Canadian researchers push to make science a federal election issue
University of Ottawa Biology professor Jules Blais was recently featured in a CBC article discussing the need to protect independent scientific research in Canada. This is just one of many ways in which academics and other organizations are promoting the importance of science to Canadian discovery and innovation, and the need to continue to support both basic and applied research.
As Blais notes in the CBC article:
“Science has always been apolitical by its nature, but in recent years because of the dramatic changes that we’re seeing in the way science is being done, and science is being conducted, it’s increasingly a political issue.”
For more information and to get involved, see some of the following sources:
- Evidence for Democracy, a science advocacy group created by Dr.
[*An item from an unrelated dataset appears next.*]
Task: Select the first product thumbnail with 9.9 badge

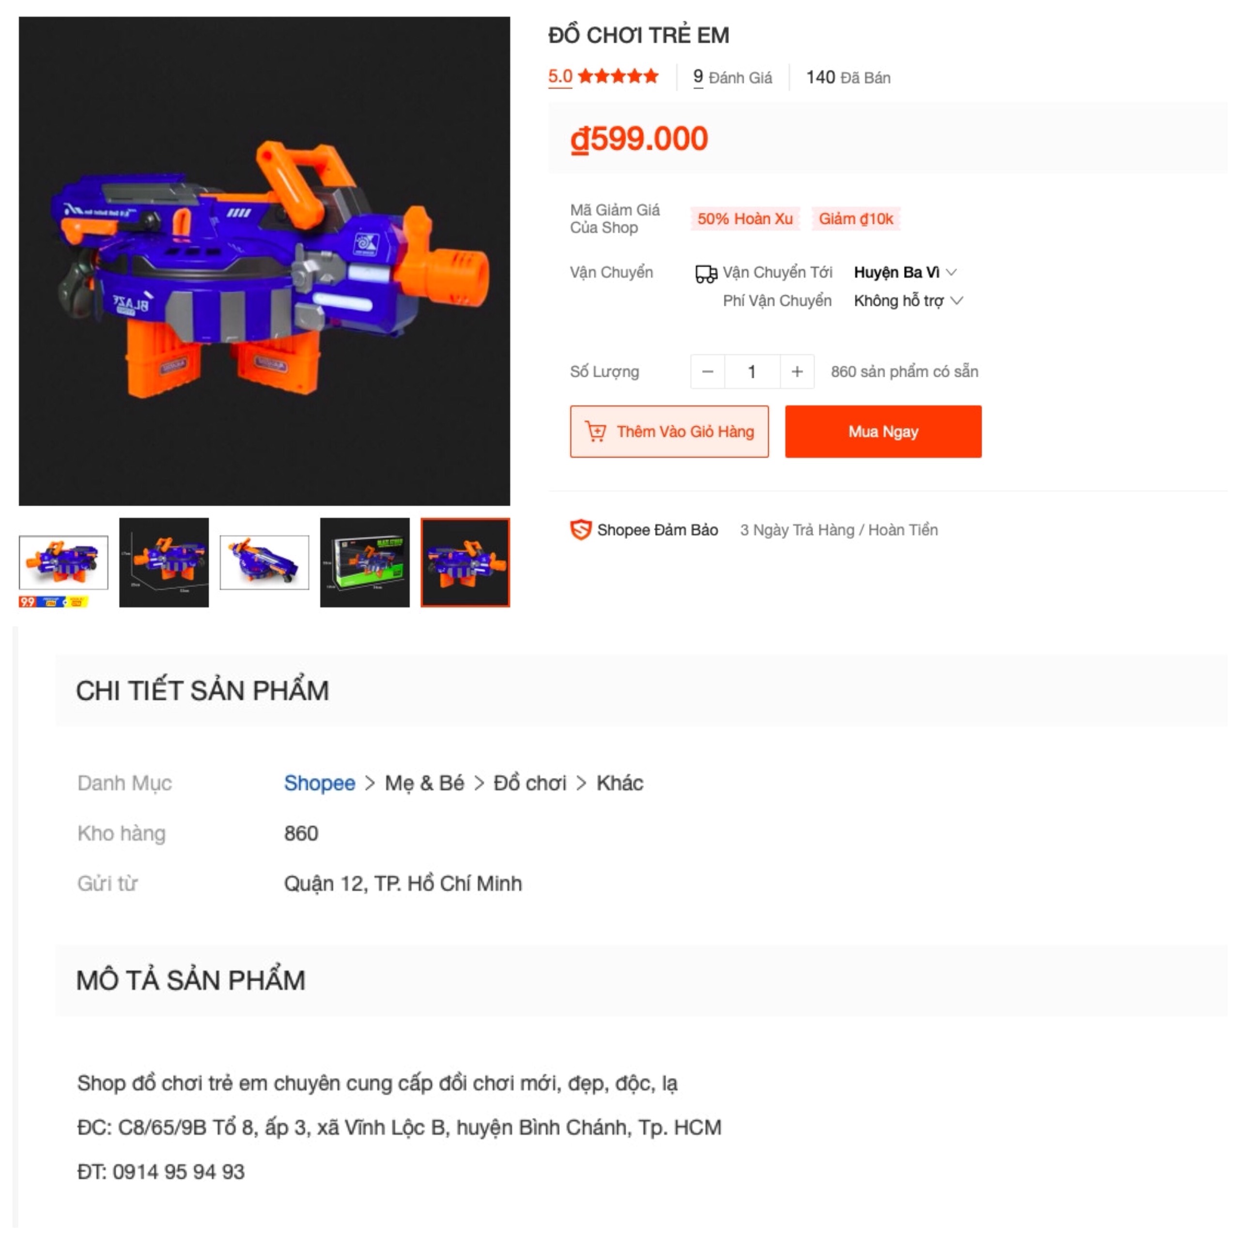Action: (x=64, y=563)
Katie Gibbs, published an editorial in the Toronto Star on the need to include science in this election campaign.
- York University science librarian John Dupuis has been collating all mentions of science and technology during the 2015 election campaign (by any party) on his blog.
- Science Borealis, Canada’s science blog aggregator, suggested that Canadians organize science-focused debates in their ridings and invite local candidates.
- A science and technology debate will be held at the University of Victoria on 23 September at 7pm, with guest moderator Bob McDonald from CBC’s Quirks & Quarks.
- Get Science Right, an initiative of the Canadian Association of University Teachers (CAUT), is hosting town hall meetings about Canadian science policy at campuses across Canada this September.